--- START ---

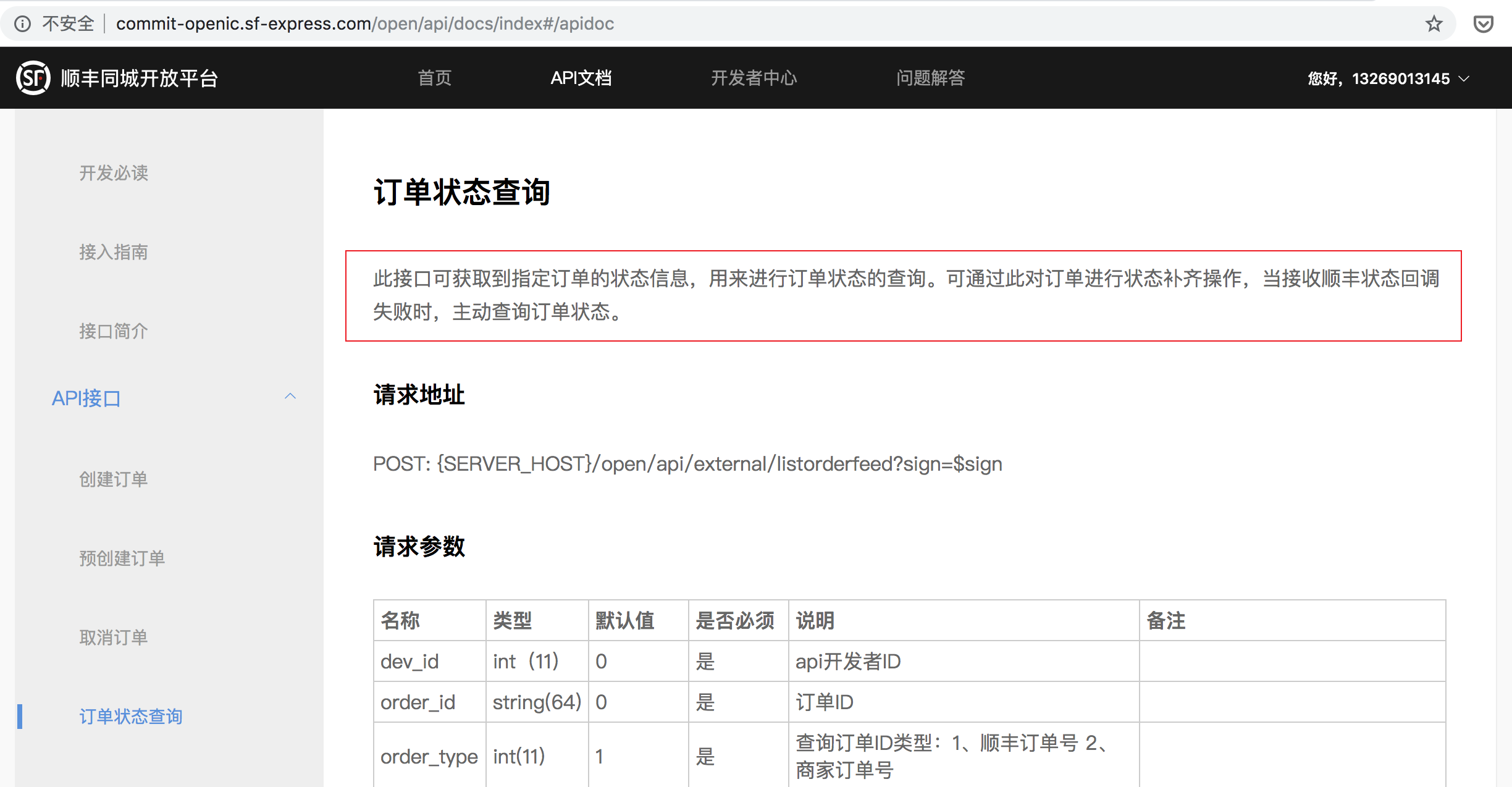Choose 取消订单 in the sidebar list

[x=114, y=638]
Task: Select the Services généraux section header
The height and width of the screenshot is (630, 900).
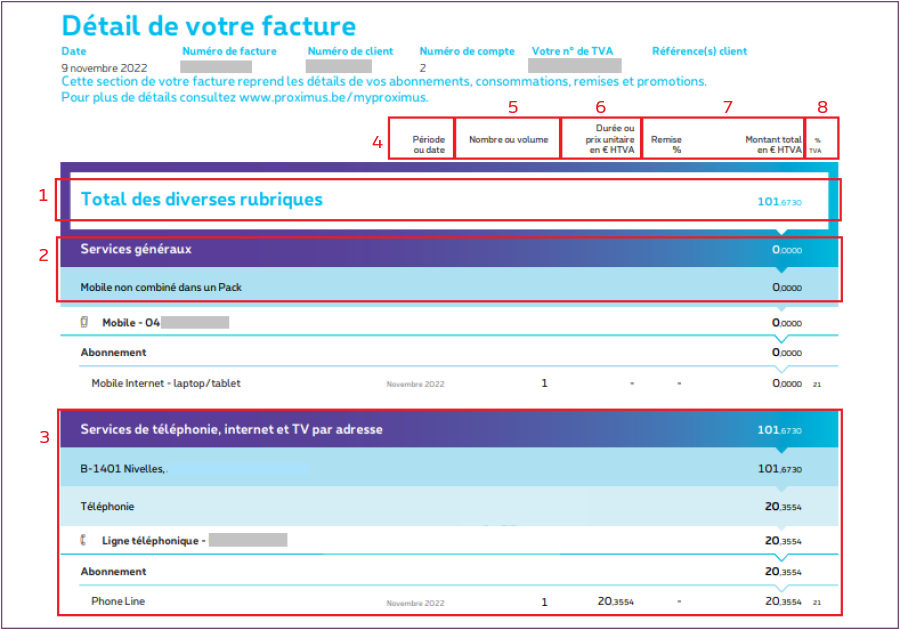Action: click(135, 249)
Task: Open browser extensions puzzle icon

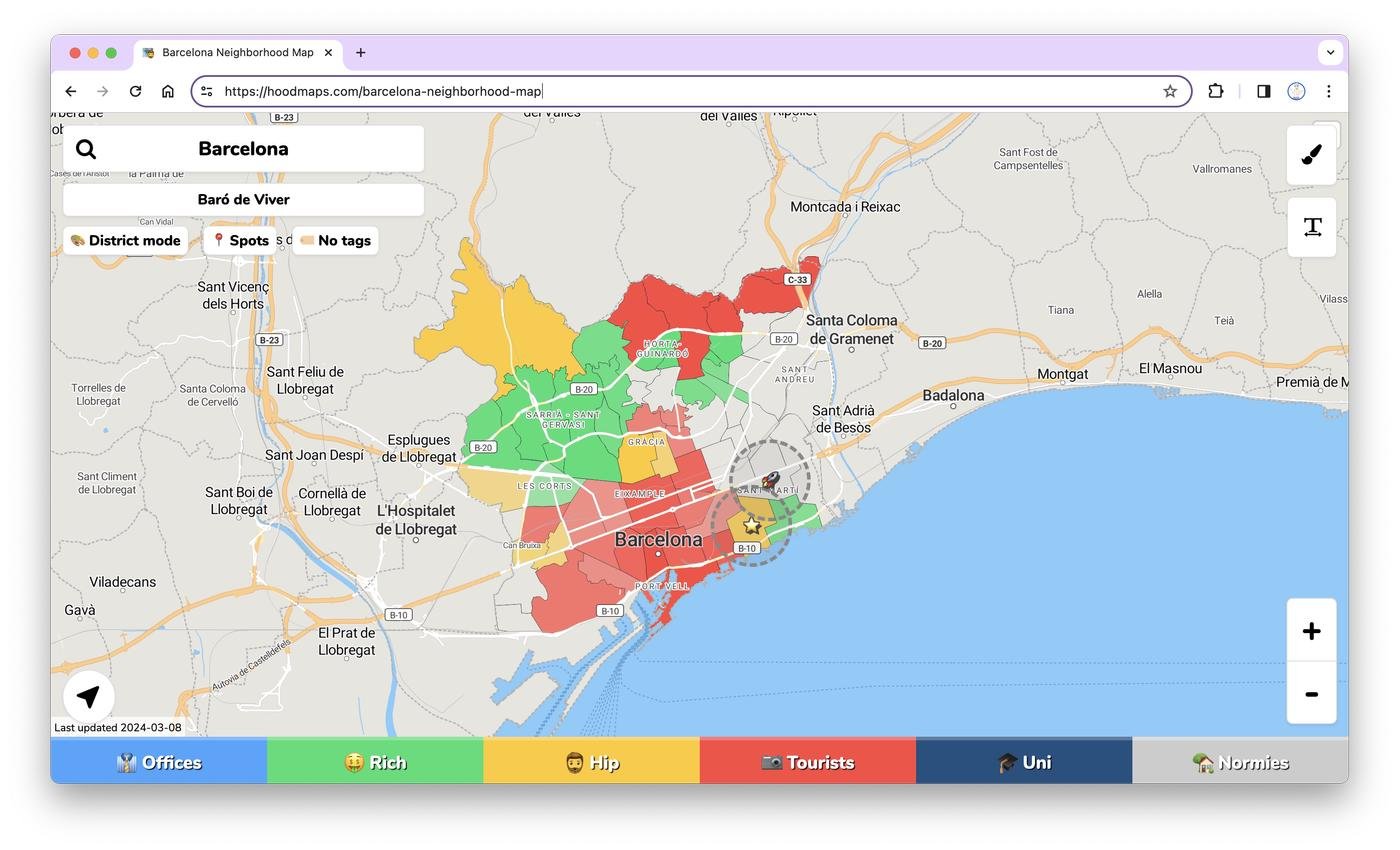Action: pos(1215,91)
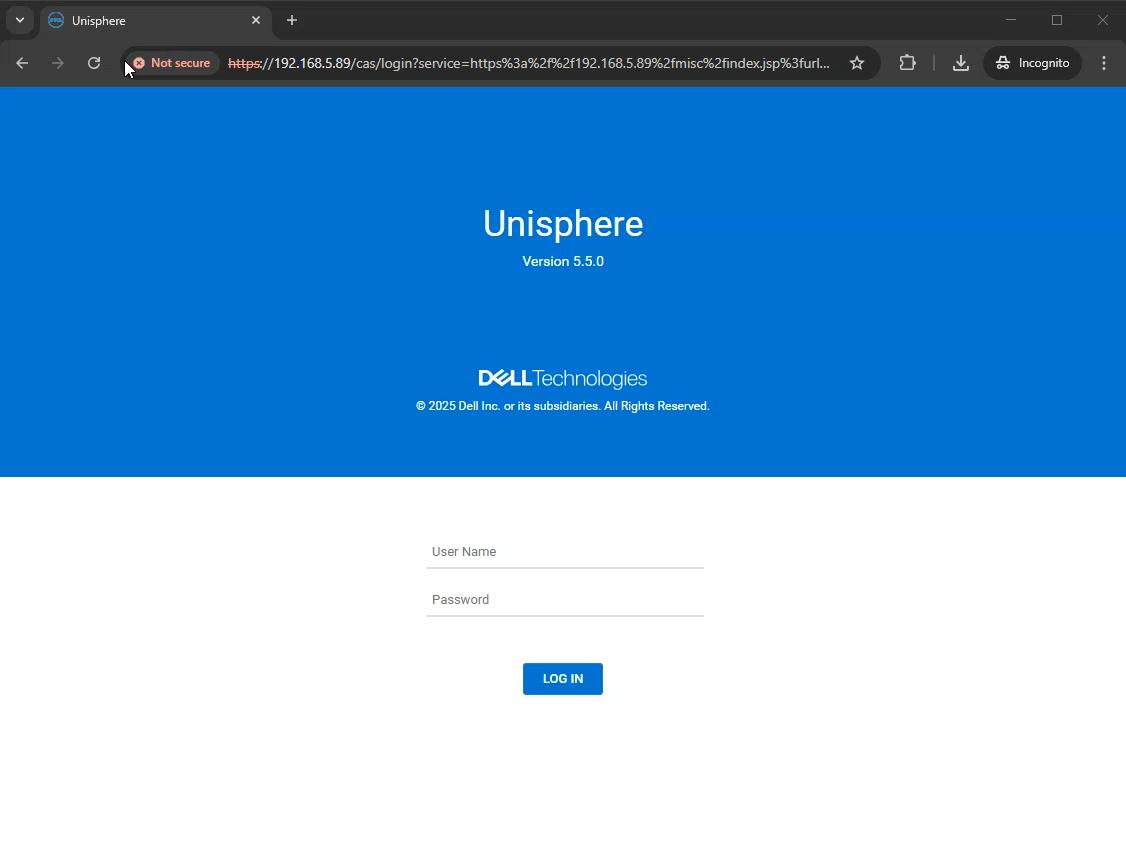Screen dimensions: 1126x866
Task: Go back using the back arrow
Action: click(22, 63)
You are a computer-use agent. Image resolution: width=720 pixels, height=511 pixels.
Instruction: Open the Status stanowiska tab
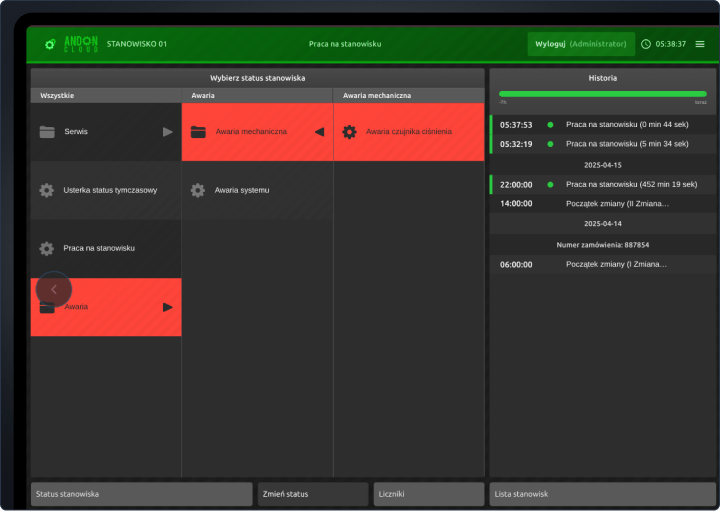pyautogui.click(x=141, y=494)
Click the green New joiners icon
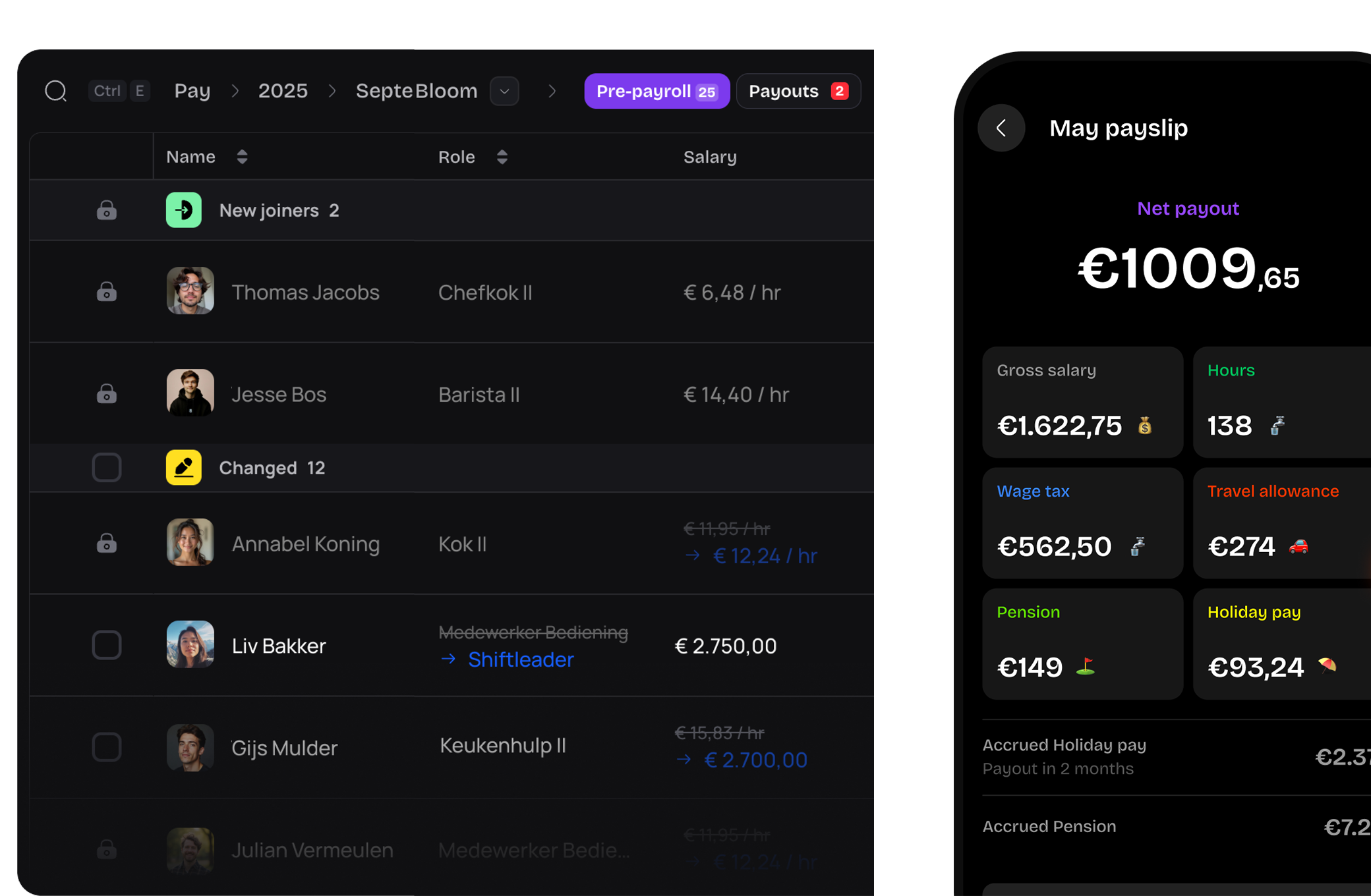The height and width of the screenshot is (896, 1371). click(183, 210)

--- END ---

GOAL OF THE EXERCISE -> What you need to retype is every line from the one that has "The height and width of the screenshot is (630, 900)." through the last line of the listing, both included, with the pictures left out.

FINAL ANSWER ->
The height and width of the screenshot is (630, 900).
Action: click(135, 249)
Task: Open browser extensions puzzle icon

Action: pos(1215,91)
Screen dimensions: 1126x866
Task: Go back using the back arrow
Action: click(22, 63)
You are a computer-use agent. Image resolution: width=720 pixels, height=511 pixels.
Instruction: Open the Status stanowiska tab
pyautogui.click(x=141, y=494)
Click the green New joiners icon
The height and width of the screenshot is (896, 1371). click(183, 210)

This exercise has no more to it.